__What the task requires__. Exactly and without additions, transcribe the line that contains "Identify the click" and every line after it in the data.

Stored data
Segment Open
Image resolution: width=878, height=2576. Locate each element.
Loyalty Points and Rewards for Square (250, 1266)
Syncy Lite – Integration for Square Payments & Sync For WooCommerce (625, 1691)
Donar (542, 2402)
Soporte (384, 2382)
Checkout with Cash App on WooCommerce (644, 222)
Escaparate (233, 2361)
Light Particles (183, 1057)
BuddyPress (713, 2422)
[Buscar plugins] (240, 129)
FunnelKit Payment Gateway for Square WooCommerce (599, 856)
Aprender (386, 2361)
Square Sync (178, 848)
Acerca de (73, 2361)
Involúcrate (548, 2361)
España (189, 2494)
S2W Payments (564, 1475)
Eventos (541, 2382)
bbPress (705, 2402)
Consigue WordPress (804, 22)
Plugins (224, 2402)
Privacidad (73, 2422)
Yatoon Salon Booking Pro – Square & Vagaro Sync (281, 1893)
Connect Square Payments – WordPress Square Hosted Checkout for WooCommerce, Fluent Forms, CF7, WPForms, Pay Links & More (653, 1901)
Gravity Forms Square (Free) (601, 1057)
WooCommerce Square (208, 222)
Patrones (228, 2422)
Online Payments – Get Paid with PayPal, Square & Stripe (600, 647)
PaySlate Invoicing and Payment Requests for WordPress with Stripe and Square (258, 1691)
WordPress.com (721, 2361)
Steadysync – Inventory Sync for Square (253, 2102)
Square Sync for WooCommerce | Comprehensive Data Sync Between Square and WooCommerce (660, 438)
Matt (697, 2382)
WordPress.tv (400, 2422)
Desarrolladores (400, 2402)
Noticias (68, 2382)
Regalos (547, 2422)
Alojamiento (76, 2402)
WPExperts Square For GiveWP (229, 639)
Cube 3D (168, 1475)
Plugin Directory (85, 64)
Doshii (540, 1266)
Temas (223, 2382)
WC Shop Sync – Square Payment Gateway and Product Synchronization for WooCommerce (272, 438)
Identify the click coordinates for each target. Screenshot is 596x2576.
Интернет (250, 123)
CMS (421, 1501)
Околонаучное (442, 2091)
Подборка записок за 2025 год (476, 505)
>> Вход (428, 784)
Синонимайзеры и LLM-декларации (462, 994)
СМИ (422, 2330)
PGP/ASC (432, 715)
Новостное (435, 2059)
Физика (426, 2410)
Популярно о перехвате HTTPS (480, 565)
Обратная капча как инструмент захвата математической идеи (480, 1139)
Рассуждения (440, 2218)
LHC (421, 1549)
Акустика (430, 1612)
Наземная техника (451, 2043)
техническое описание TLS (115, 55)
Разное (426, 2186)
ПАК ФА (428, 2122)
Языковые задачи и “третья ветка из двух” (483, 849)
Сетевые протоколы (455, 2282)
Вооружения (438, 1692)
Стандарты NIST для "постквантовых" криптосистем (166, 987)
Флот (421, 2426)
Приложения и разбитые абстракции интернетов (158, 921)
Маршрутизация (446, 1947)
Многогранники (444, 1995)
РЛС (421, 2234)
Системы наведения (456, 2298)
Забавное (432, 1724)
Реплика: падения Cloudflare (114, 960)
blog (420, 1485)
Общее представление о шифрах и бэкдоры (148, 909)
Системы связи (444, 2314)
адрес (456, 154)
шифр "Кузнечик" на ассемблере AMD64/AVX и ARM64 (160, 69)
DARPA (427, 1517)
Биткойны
Segment Closed
__Result__.
Identify the click coordinates for each target. Screenshot is 596x2576.
Интернет (250, 123)
CMS (421, 1501)
Околонаучное (442, 2091)
Подборка записок за 2025 год (476, 505)
>> Вход (428, 784)
Синонимайзеры и LLM-декларации (462, 994)
СМИ (422, 2330)
PGP/ASC (432, 715)
Новостное (435, 2059)
Физика (426, 2410)
Популярно о перехвате HTTPS (480, 565)
Обратная капча как инструмент захвата математической идеи (480, 1139)
Рассуждения (440, 2218)
LHC (421, 1549)
Акустика (430, 1612)
Наземная техника (451, 2043)
техническое описание TLS (115, 55)
Разное (426, 2186)
ПАК ФА (428, 2122)
Языковые задачи и “третья ветка из двух” (483, 849)
Сетевые протоколы (455, 2282)
Вооружения (438, 1692)
Стандарты NIST для "постквантовых" криптосистем (166, 987)
Флот (421, 2426)
Приложения и разбитые абстракции интернетов (158, 921)
Маршрутизация (446, 1947)
Многогранники (444, 1995)
РЛС (421, 2234)
Системы наведения (456, 2298)
Забавное (432, 1724)
Реплика: падения Cloudflare (114, 960)
blog (420, 1485)
Общее представление о шифрах и бэкдоры (148, 909)
Системы связи (444, 2314)
адрес (456, 154)
шифр "Кузнечик" на ассемблере AMD64/AVX и ARM64 (160, 69)
DARPA (427, 1517)
Биткойны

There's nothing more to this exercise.